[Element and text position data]

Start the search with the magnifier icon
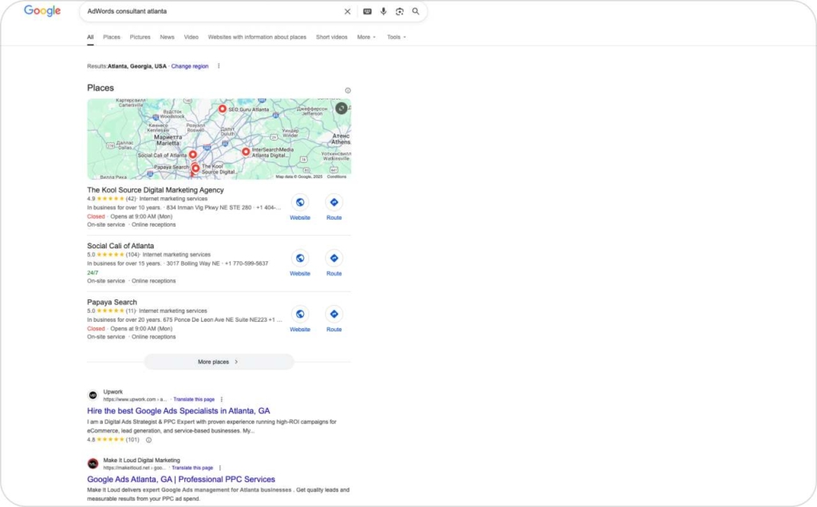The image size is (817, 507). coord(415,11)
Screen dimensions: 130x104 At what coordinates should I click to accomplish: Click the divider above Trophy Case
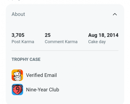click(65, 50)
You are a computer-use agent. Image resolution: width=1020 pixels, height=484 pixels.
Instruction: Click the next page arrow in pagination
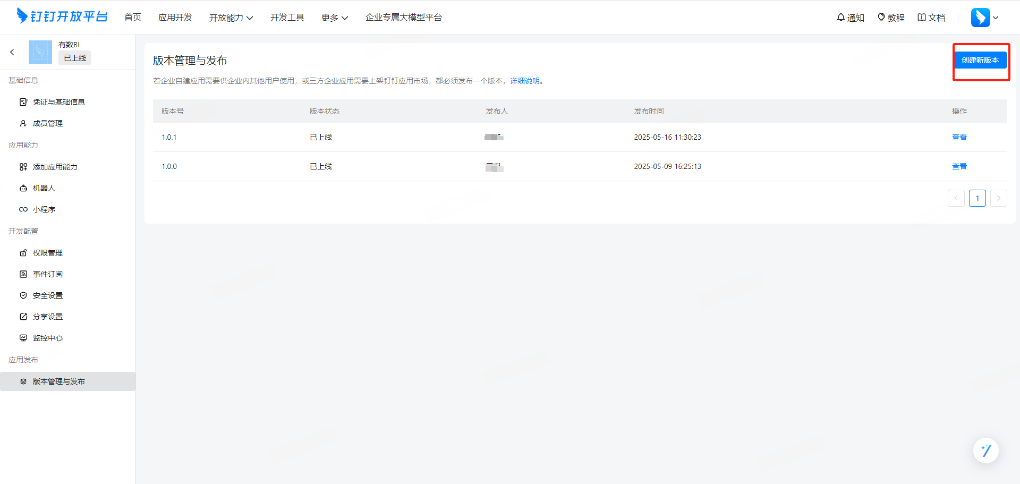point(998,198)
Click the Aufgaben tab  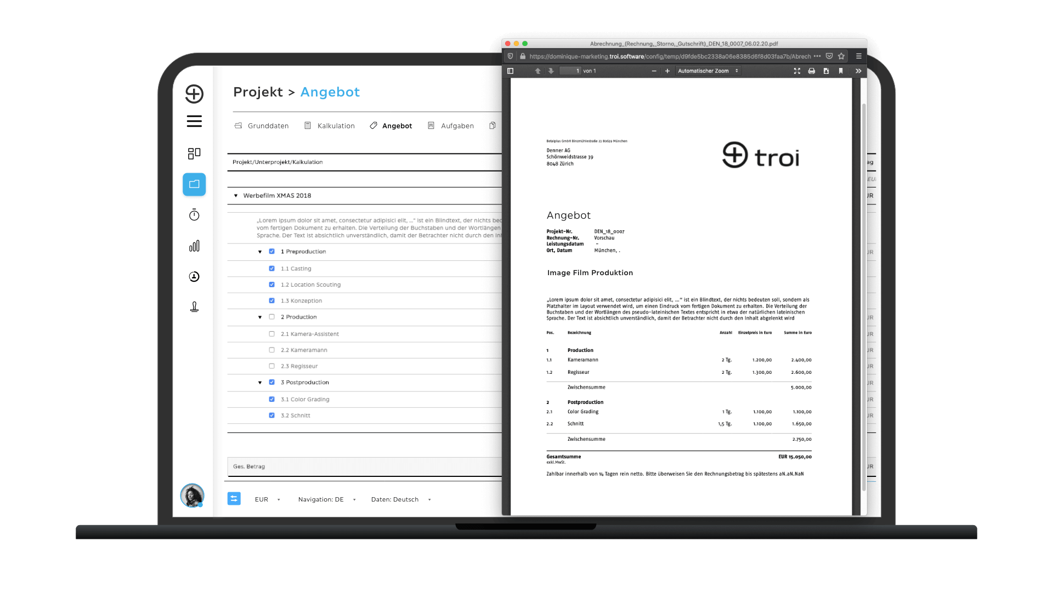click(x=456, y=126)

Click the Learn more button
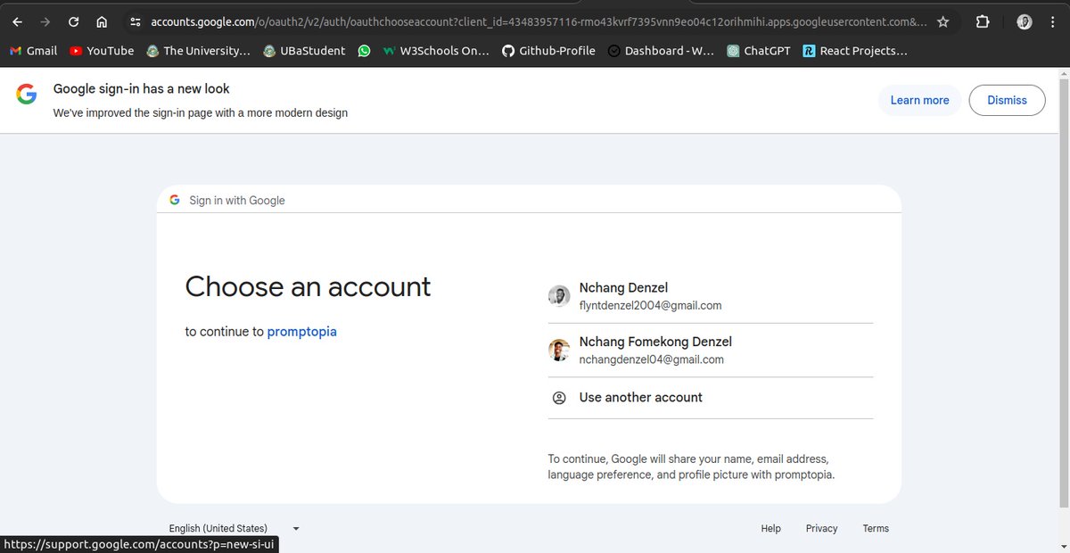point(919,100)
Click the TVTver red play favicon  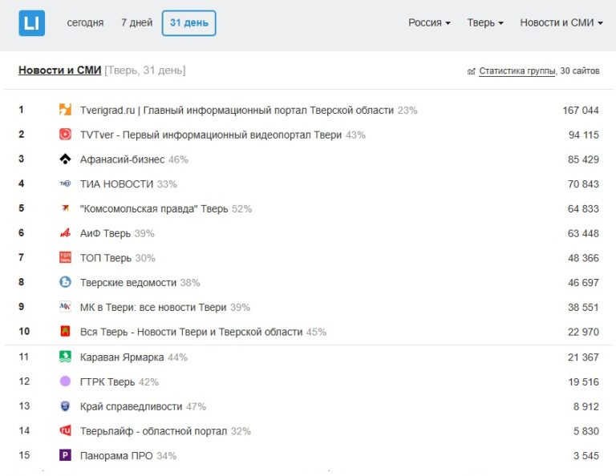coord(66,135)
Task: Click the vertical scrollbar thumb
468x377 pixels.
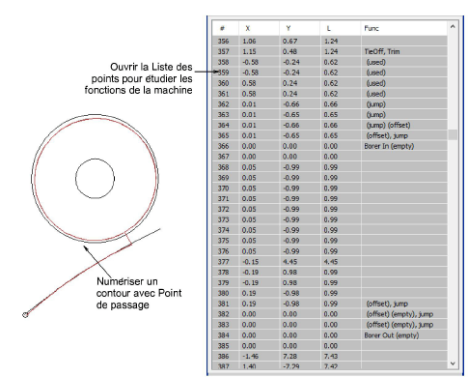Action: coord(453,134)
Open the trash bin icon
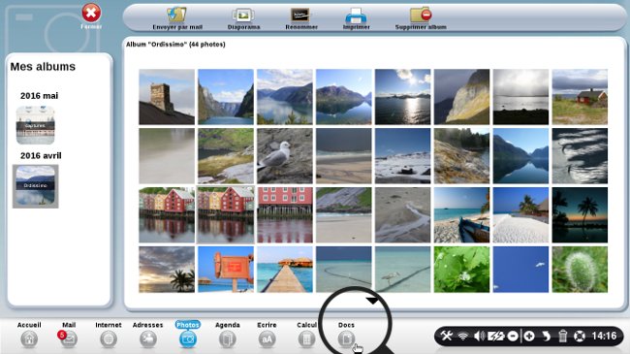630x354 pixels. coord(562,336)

==

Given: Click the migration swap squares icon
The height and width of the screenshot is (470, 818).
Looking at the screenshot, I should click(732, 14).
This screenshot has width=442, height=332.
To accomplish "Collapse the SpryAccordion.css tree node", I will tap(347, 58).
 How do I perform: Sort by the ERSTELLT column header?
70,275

---

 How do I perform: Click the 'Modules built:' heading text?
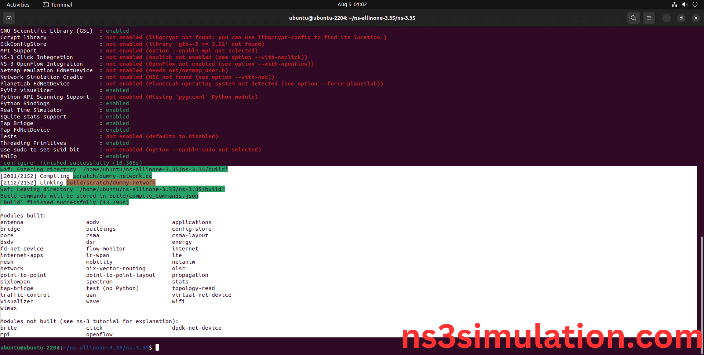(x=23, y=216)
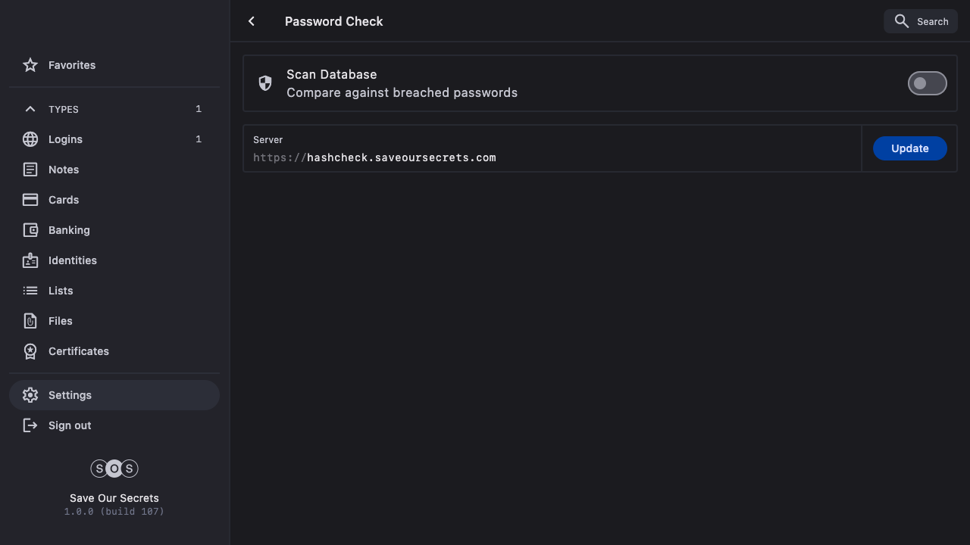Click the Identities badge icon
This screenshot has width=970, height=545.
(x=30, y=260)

PROBLEM REQUIREMENTS -
Write out the entries from the line containing "Task: Click the vertical scrollbar thumb" through the line containing "630x354 pixels. coord(562,336)", both included, reproducing each line without any change. Leave the pictures out of your answer.

ANSWER -
Task: Click the vertical scrollbar thumb
468x377 pixels.
Action: coord(453,134)
Open the trash bin icon
630x354 pixels. coord(562,336)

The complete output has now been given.